Amazingly, I didn’t object. I simply thought the day would never come. I certainly didn’t believe that the prelude, prep school, would still exist by the time the slippery hambone in my arms reached the age when little boys in English novels were sent from home. In America, boarding schools are rare, and none take pre-adolescent children. In the South, these schools were mainly for sons of well-to-do families, nice boys who’d ‘gone wild’. When my cousin told a friend that Sam, age nine, was going to boarding school, he gasped: ‘Good grief what’d he do, steal a car?’

Bewildered as I was by this rite of passage that had outlived the Empire, Sam survived it and several more besides, including five years at Harrow, where he could trace the names of five generations of Carlisles carved on wooden boards. Then, he made a detour. He didn’t go to Oxford, where three generations of Carlisles had gazed out at Magdalen’s fritillary meadows. He went instead to Edinburgh, where, despite a great-great-great-grandfather who was Lord Provost of that city, Sam was finally free of the heavy compass of family history.

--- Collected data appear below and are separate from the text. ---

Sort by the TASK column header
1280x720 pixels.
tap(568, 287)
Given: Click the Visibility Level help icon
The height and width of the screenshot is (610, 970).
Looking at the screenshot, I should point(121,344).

These memories have been coming back all day. What was going to be a small family celebration on Sam’s 21st birthday with a reeling ball in the grain store planned for May changed overnight when all five of his flatmates drove nine hours to Suffolk to surprise him. There in the candlelit dining room, I realised that if I had written on a piece of paper my dreams for this day, I couldn’t have done better.

His friends are warm, funny and clever young men and women, who share the cooking, read the letters of Bonhoeffer, watch the Coen brothers’ films and drink caipirinhas. They’re happy, focused and articulate. And they are lucky. Not only are they in full-time education at a time when there are no jobs, they got into the university of their choice in the nick of time. This morning’s papers announced university-funding cuts of £449 million. Oxford, Cambridge, Durham and King’s College London are freezing numbers.

The biggest cut, however, is at Edinburgh, which is reducing its 2010 intake by 1,300 places, nearly a third. Of the six friends proposing toasts and telling amusing stories of their first meetings, two would not have made it in.

Also in today’s news, the Government social-equality report. It reveals that social mobility, the lifeblood of any democracy, has ground to a halt. I’m not surprised. When I arrived in London in 1982, the most talented people I met-editors at the Sunday Times, theatre directors at the National, BBC producers, writers-had all gone to grammar schools and then to Oxbridge. It wasn’t perfect. To have your future decided at age 11 is too brutal, but it provided the greatest social mobility this country has ever known. It should have been perfected, with a 13-plus, a 15-plus.

Sparklers on the cake light up the faces. Not one of them had, in Larkin’s words, to ‘climb clear of… wrong beginnings’. But by bequeathing them a society that is more divided than the one we’ve known, we’ve given them a wrong beginning. They will have to cool the climate and pay our bills. They will also have to repair a society that’s lost its way. Like Charlie Brown told Lucy: ‘Birthday. Cake. Share.’